Network is currently wide open on both platforms (macOS (allow network*), Linux --share-net). The sandbox is a filesystem boundary, not an egress filter β€” your firewall is responsible for egress.

The sandbox

fails open: if sandbox-exec/bwrap is missing or the wrapper can't start, Flowly runs unsandboxed rather than crashing, and does not surface a warning in this path.

Runtime working directory

Exec (and codex sessions) run in a runtime cwd β€” your project directory β€” which is separate from Flowly's internal workspace_path (~/.flowly/workspace). The runtime cwd is resolved per call, first match wins:

  1. An explicit working_dir on the tool call (honored verbatim, only ~-expanded).
  2. The per-session cwd (see cd persistence below).
  3. The FLOWLY_CWD environment variable.
  4. The agents.defaults.cwd config value.
  5. Workspace fallback β†’ config.workspace_path β†’ home.
{
  "agents": {
    "defaults": {
      "cwd": "~/projects/myapp"
    }
  }
}
FLOWLY_CWD=~/projects/myapp flowly ...

cd persistence per session

Within a session (non-Windows), a cd in one exec call persists to the next.
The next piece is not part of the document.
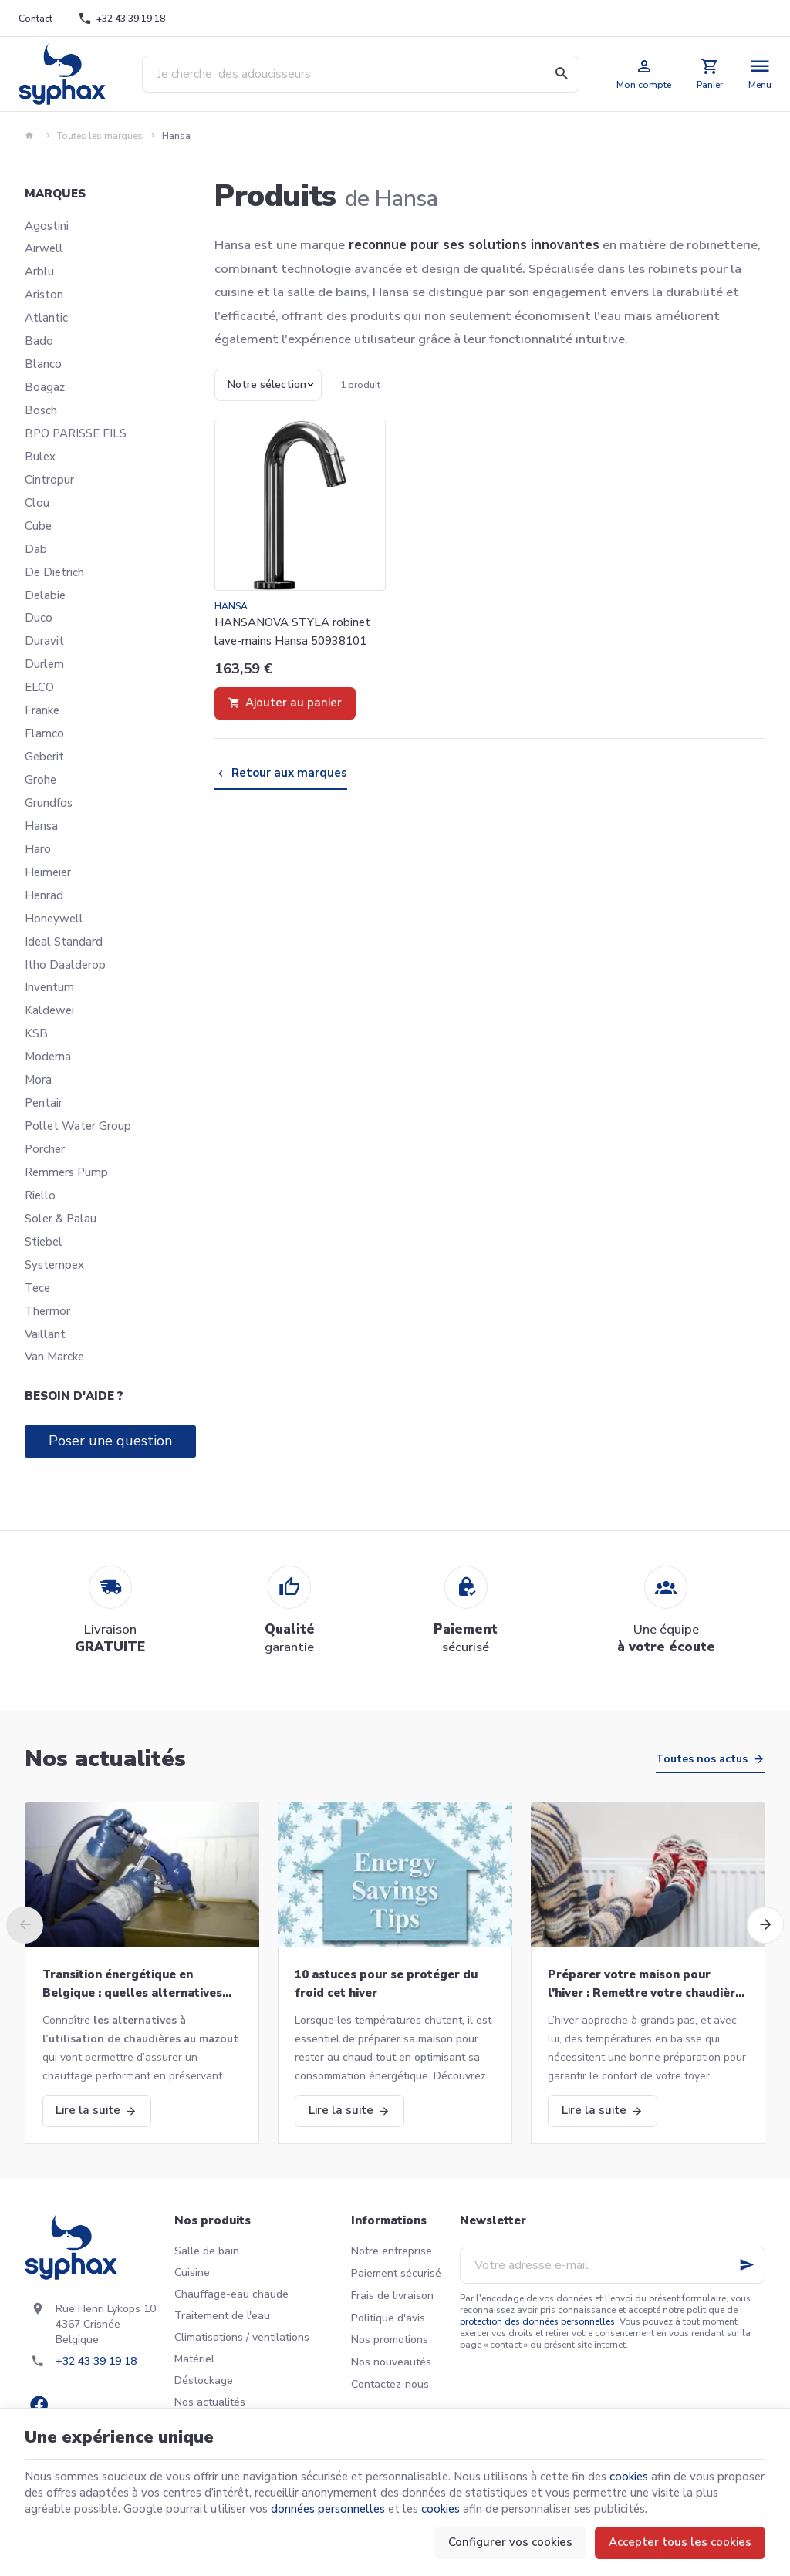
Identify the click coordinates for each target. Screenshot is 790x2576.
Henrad (44, 895)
The command is wrapped so its real exit code and stdout/stderr are unchanged; the final working directory is captured to a temp file and saved as the session's cwd. Per-session cwd lives in an in-process, lock-guarded map β€” there is no global os.chdir and no env mutation, so concurrent sessions don't clobber each other. A directory that no longer exists is ignored and re-validated next call. Non-session calls (cron, one-offs) are never wrapped.

Limitations

Warning

The process and docker tools bypass the exec approval/safety pipeline. Long-running commands launched through the process tool and Docker operations through the docker tool run with no command analysis, no approval flow, and no environment scrubbing β€” background processes inherit the full environment, and destructive Docker operations (prune, rm -f, compose down) are not gated by the exec allowlist. Treat these tools as more privileged than exec.

  • security=full + ask=off runs risky commands without prompting (the force-approval carve-out). Set ask to on-miss or always, or use allowlist mode, if you want prompts.
  • The sandbox does not filter network egress in the current phase β€” it is a filesystem boundary only.
  • The sandbox fails open silently if its wrapper is unavailable.